Par boucle je pensais à des boucles de plus haut niveau permettant d'itérer sur une liste, par exemple, pas une boucle for C. Et je dis pas que le fold c'est mal, je dis juste que dans ces cas là, par rapport à une boucle de haut niveau, c'est à peu près pareil à l'usage, avec des chances similaires de faire des erreurs, juste qu'au lieu d'avoir une syntaxe spécifique on doit se rappeler de la signature de fold (fold_left, bien sûr). Après, personnellement, mon problème avec le fold, c'est que je ne me souviens jamais de l'ordre des arguments entre l'élément initial et la liste (je me souviens juste qu'en Coq c'est l'inverse d'OCaml, et comme j'utilise les deux assez souvent ça n'aide pas :) ).

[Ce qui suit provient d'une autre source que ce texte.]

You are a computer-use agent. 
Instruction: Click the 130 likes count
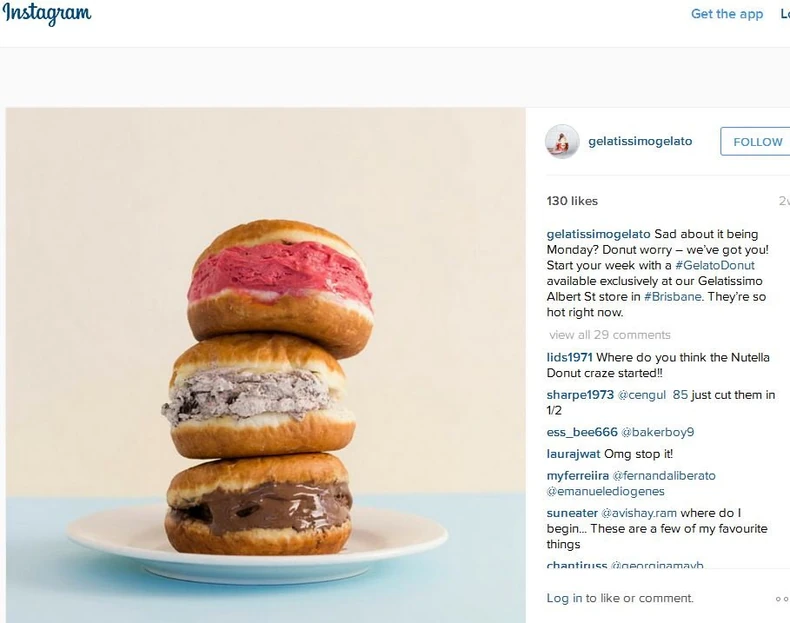coord(572,201)
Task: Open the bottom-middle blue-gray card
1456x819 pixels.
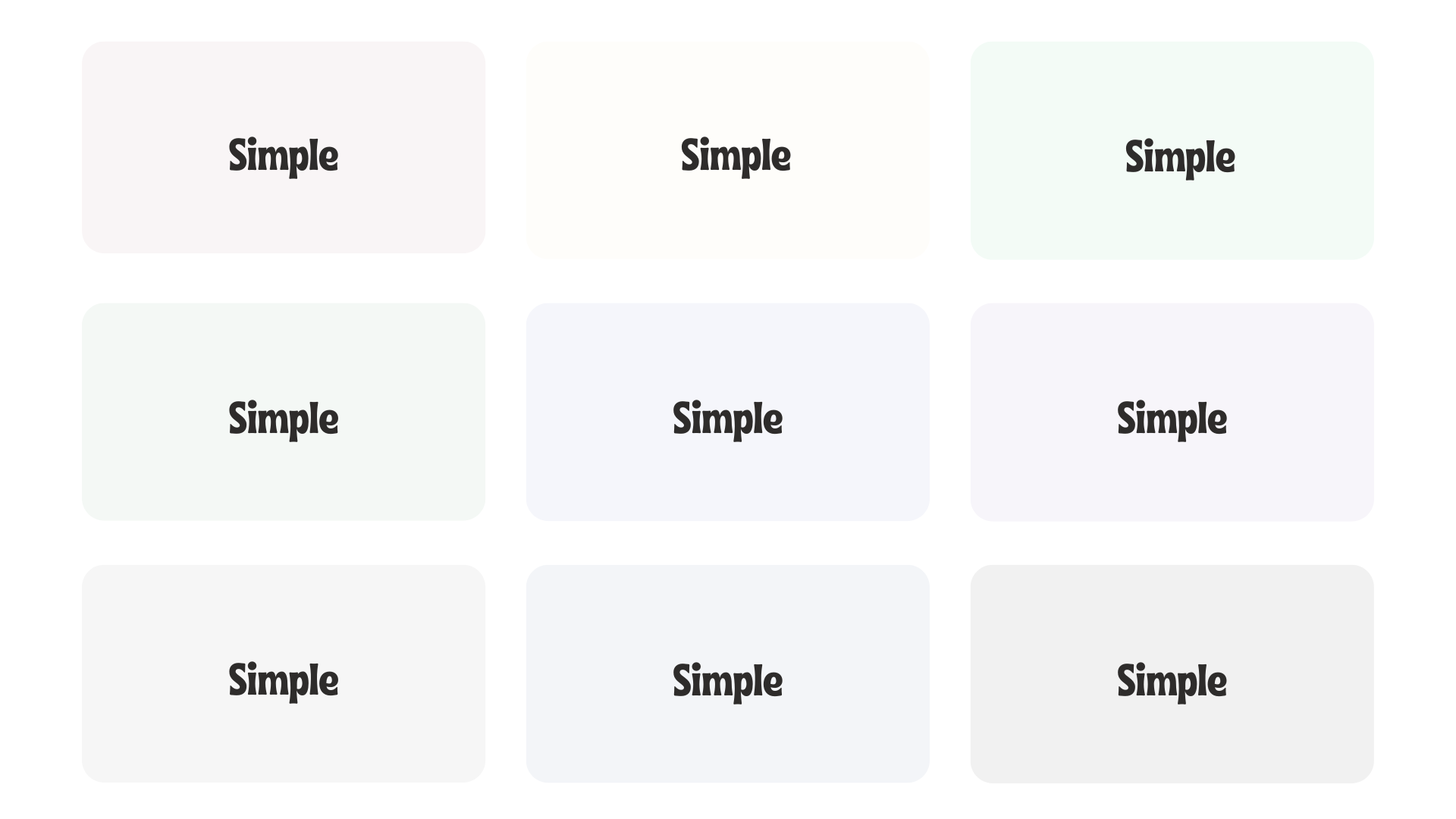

J'aime pas spécialement la sémantique de copie de référence non plus (je suis plus habitué au Perl qui passe par valeur et fait des vraies copies à moins de créer explicitement des références).
Je suis bien d'accord. D'ailleurs, du C++ je n'en ai fait qu'une seule fois, et ça m'a semblé le genre de langage que si on n'en fait pas pendant un an, il faut réapprendre (comme Haskell). Ceci dit, comme tu dis, les points difficiles ne sont pas au mêmes endroits.
Oui, mais des fois c'est pas évident de comprendre une abstraction : de temps en temps si l'abstraction ou la doc ne sont pas suffisamment claires et qu'il te faut regarder le code (ou l'abstraction n'est pas totale et te fait manipuler des Lens explicitement ou autre, ou t'expose une API pour faire du xml avec des Arrows), là tu dois vraiment potasser un peu avant de comprendre de quoi il retourne.
Peut-être, je n'ai jamais utilisé beaucoup plus que la librairie standard en Python. Peut-être que je suis trop habitué au Perl, où l'habitude de mettre un Synopsis avec des exemples est très encrée dans la culture. Il faut dire que contrairement à Haskell ou OCaml, ou un langage avec au moins des signatures plus formelles, il n'y a pas trop le choix, car pas de documentation automatique des signatures et pas moyen du coup d'imaginer comment agencer quoi que ce soit, du coup ça incite peut-être à mettre des exemples et écrire une documentation moins automatique et plus pragmatique.